* _TESTO DI PARTENZA_:
────────────────

Partito di Alternativa Comunista

Quali prospettive per la grande mobilitazione in Francia?

Quali prospettive per la grande mobilitazione in Francia?

 

La parola ai lavoratori e alle lavoratrici in lotta

 

 

 

Intervista a cura di Zora

 

Come abbiamo documentato in altri articoli pubblicati sul nostro sito, in Francia è in corso una grande mobilitazione contro la «riforma» delle pensioni del governo Macron.  Abbiamo intervistato tre compagni francesi, attivi nelle mobilitazioni e negli scioperi degli insegnanti.

 

Zora: Sono già state organizzate varie giornate di sciopero intercategoriale e manifestazioni di massa. Potete raccontarci come sono andati gli scioperi e le manifestazioni nel mese di febbraio?

────────────────

* _COMPITI ED ESERCIZI_:
- 1) Elenca tutti i nomi propri presenti nel testo sulla mobilitazione in Francia, contando ciascuno una sola volta.
- 2) Riscrivi in forma più breve il paragrafo del testo sulla mobilitazione in Francia che comincia con «Come abbiamo documentato», senza perderne i fatti principali.
- 3) Riprendi il testo sulla mobilitazione in Francia subito dopo l'ultima domanda di Zora e portalo avanti.

* _MATERIALE FORNITO_:
────────────────

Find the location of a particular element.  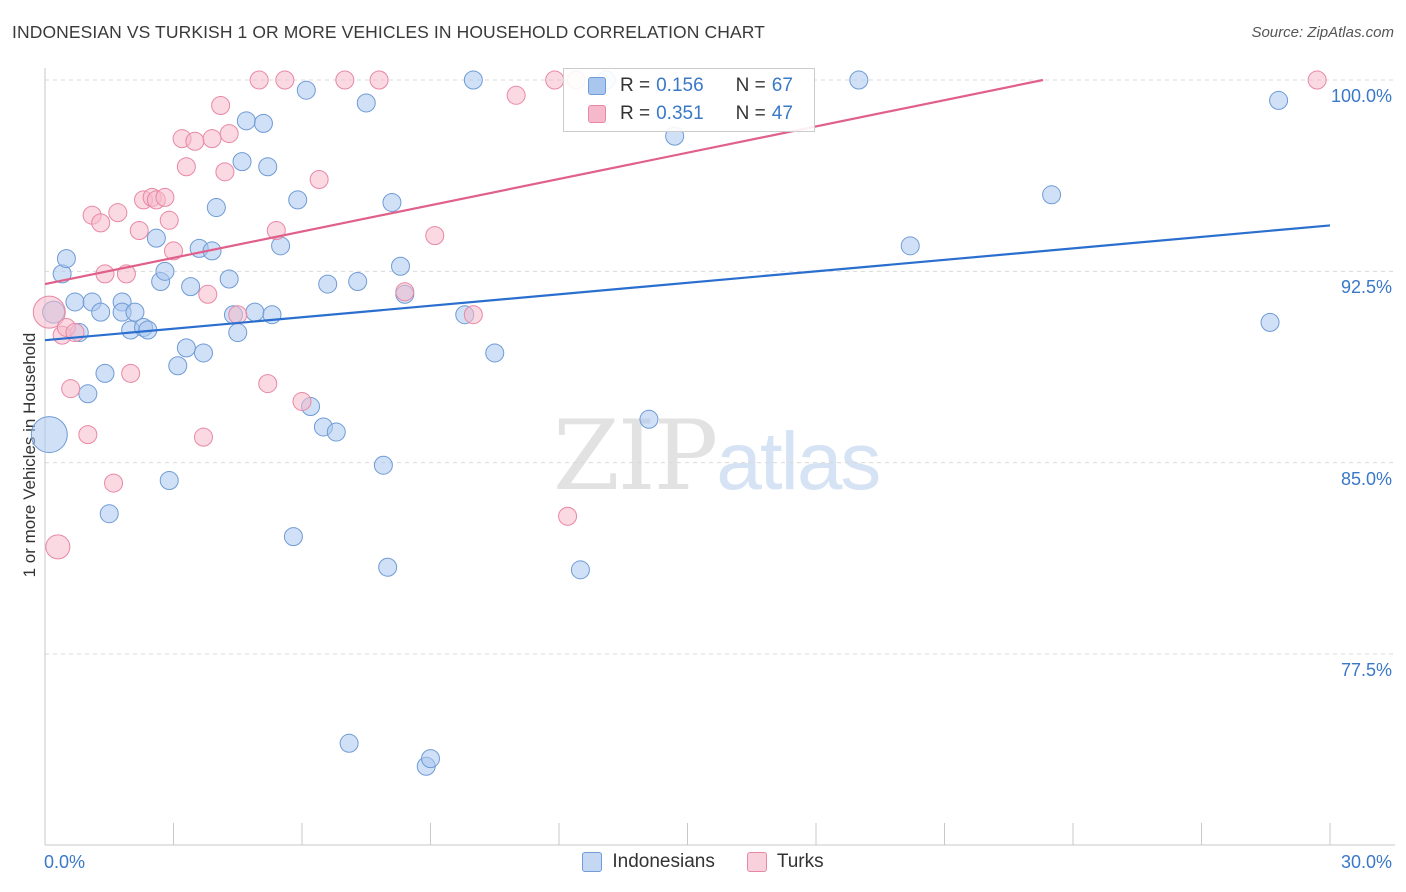

turks-swatch is located at coordinates (597, 114).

────────────────

* _SOLUZIONI DEI COMPITI_:
- 1)
- Partito di Alternativa Comunista
- Francia
- Macron
- Zora

- 2) In Francia è in corso una grande mobilitazione contro la «riforma» delle pensioni del governo Macron. Sono stati intervistati tre compagni francesi attivi nelle mobilitazioni e negli scioperi degli insegnanti.

- 3)
Nicolas: Diciamo che rispetto alle settimane precedenti a febbraio [dopo i grandi scioperi del 19 e 31 gennaio, ndr] ci sia aspettava un calo della mobilitazione perché in Francia a febbraio c’è un periodo di vacanze scolastiche. Invece, nonostante questo, ci sono state tre giornate di mobilitazione che hanno avuto un enorme successo: il 7 febbraio è stata una giornata di scioperi e manifestazioni; sabato 11 febbraio si sono svolte enormi cortei in molte città; il 16 febbraio di nuovo scioperi e manifestazioni. È dal 1995 che non si vedevano numeri così in piazza, cioè dalle grandi mobilitazioni che hanno cacciato l’allora governo Juppé («il grande 1995», lo chiamano ancora i lavoratori francesi). Diciamo che c’è stato anche un doppio livello di mobilitazione, con alla testa i lavoratori del settore petrolifero (organizzati nella Cgt). Da gennaio è stata messa in atto una efficace strategia di lotta da parte di questi settori, che hanno prolungato gli scioperi dopo il 19 gennaio, organizzando nuove giornate di blocco della produzione. Ci sono stati due giorni di blocco della produzione il 26 e il 27 gennaio. Erano previsti tre giorni di scioperi a inizio febbraio, ma la direzione del sindacato ha preferito rinunciare. Una cosa che constatiamo è che spesso gli appelli a scioperare da parte delle direzioni sindacali sono molto deboli, cosa che depotenzia la lotta.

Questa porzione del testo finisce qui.